Distributed Network Management Laboratory

Prof. Kaliappa Ravindran

Location: NAC.7/115

The main research direction is on distributed management and control of complex networked systems. Specific areas of research focus are adaptive fault-tolerance & QoS, autonomic network resource management, declarative networks, QoS auditing in clouds, and cyber-physical network systems. A common thread in these research activities pertains to the design and management of trustable computer network systems. Specific research activities are listed below.

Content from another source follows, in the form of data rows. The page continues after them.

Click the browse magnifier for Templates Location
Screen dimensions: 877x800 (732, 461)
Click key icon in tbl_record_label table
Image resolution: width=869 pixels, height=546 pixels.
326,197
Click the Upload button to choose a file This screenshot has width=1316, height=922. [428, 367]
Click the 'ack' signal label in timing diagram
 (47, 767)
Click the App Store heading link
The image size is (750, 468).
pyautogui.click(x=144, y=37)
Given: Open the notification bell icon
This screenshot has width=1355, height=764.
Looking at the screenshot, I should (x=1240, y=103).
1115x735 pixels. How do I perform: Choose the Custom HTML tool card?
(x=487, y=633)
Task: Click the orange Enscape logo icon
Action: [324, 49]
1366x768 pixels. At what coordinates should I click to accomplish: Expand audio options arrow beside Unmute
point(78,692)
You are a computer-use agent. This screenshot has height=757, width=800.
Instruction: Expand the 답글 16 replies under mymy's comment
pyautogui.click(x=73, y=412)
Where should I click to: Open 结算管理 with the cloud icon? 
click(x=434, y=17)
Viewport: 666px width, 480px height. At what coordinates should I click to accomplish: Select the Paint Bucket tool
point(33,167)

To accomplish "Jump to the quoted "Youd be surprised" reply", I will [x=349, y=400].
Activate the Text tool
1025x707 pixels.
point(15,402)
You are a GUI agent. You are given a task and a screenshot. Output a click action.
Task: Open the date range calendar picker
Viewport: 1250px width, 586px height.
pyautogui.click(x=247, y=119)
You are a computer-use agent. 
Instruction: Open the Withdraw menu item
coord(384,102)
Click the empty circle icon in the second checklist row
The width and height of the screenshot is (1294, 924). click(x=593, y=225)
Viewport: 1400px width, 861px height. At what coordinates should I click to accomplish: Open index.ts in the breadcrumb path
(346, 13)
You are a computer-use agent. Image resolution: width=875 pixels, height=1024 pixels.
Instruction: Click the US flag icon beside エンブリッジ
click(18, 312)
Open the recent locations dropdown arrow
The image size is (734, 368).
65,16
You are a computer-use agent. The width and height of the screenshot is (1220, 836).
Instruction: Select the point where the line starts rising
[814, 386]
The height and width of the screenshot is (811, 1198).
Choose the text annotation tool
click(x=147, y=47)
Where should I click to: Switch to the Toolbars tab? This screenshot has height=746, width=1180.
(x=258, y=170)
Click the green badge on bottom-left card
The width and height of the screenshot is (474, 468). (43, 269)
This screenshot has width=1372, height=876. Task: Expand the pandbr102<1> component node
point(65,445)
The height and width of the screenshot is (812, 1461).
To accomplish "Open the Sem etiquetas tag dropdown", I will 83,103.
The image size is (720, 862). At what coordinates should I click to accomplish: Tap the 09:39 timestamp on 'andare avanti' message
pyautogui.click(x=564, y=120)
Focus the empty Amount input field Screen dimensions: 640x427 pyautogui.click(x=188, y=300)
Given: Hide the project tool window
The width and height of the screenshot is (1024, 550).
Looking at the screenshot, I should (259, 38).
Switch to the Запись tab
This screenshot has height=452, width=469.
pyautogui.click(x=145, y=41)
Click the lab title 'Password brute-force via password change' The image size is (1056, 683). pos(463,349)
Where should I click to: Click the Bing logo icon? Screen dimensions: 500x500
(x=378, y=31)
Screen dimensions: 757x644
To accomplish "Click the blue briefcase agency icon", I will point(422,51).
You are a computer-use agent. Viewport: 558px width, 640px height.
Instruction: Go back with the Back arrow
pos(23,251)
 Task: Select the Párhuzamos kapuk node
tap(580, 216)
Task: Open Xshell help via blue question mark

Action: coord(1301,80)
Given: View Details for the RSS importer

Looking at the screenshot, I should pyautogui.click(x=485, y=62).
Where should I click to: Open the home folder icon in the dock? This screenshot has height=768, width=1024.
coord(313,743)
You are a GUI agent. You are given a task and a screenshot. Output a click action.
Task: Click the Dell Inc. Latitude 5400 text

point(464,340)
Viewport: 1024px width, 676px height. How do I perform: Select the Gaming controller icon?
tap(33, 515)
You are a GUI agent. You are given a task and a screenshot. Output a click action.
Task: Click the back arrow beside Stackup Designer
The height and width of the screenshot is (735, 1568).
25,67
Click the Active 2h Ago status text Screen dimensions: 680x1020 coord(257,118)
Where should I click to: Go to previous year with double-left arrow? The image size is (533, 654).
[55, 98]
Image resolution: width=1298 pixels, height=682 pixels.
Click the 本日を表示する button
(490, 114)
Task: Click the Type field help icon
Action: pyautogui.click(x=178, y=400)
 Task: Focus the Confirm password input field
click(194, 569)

  1. Network Certification
  2. QoS Auditing in Cloud-based Distributed Services
  3. Software Cybernetics for Networked Embedded Systems
  4. Test-bed Facilities

1. Network certification

When designing dependable network systems, it is necessary to certify that a networked system behaves in the way it is supposed to. A certification process involves verifying how good S behaves relative to its stated objectives, and assigning a score therein for S. For instance, S may obtain a numerical score of 0.9 (on a scale of [0,1]) in the face of currently prevalent environment conditions, but may obtain a score of 0.8 under more hostile conditions. In an example of end-to-end connectivity service over a data network, how stable is the data transfer rate sustained in the presence of packet loss fluctuations may be of interest to a video application. The candidate network system S as a whole is subject to stress tests, whereupon an external management entity reasons about the ability of S to fight through the stressful conditions incident on S. An analogy to the network certification problem is the assignment of course grade for a student: the grade basically tells how good the student is relative to the declared expectations (the exams is a means to assess the student performance under a particular criteria). We develop policy and rule-based network management techniques to assess the para-functional attributes of the behavior of network system S: such as system resilience, stability, and responsiveness. The certification mechanisms are based on machine intelligence tools (such as PO-MDP) and probabilistic reasoning methods. These mechanisms however do not require domain-specific knowledge.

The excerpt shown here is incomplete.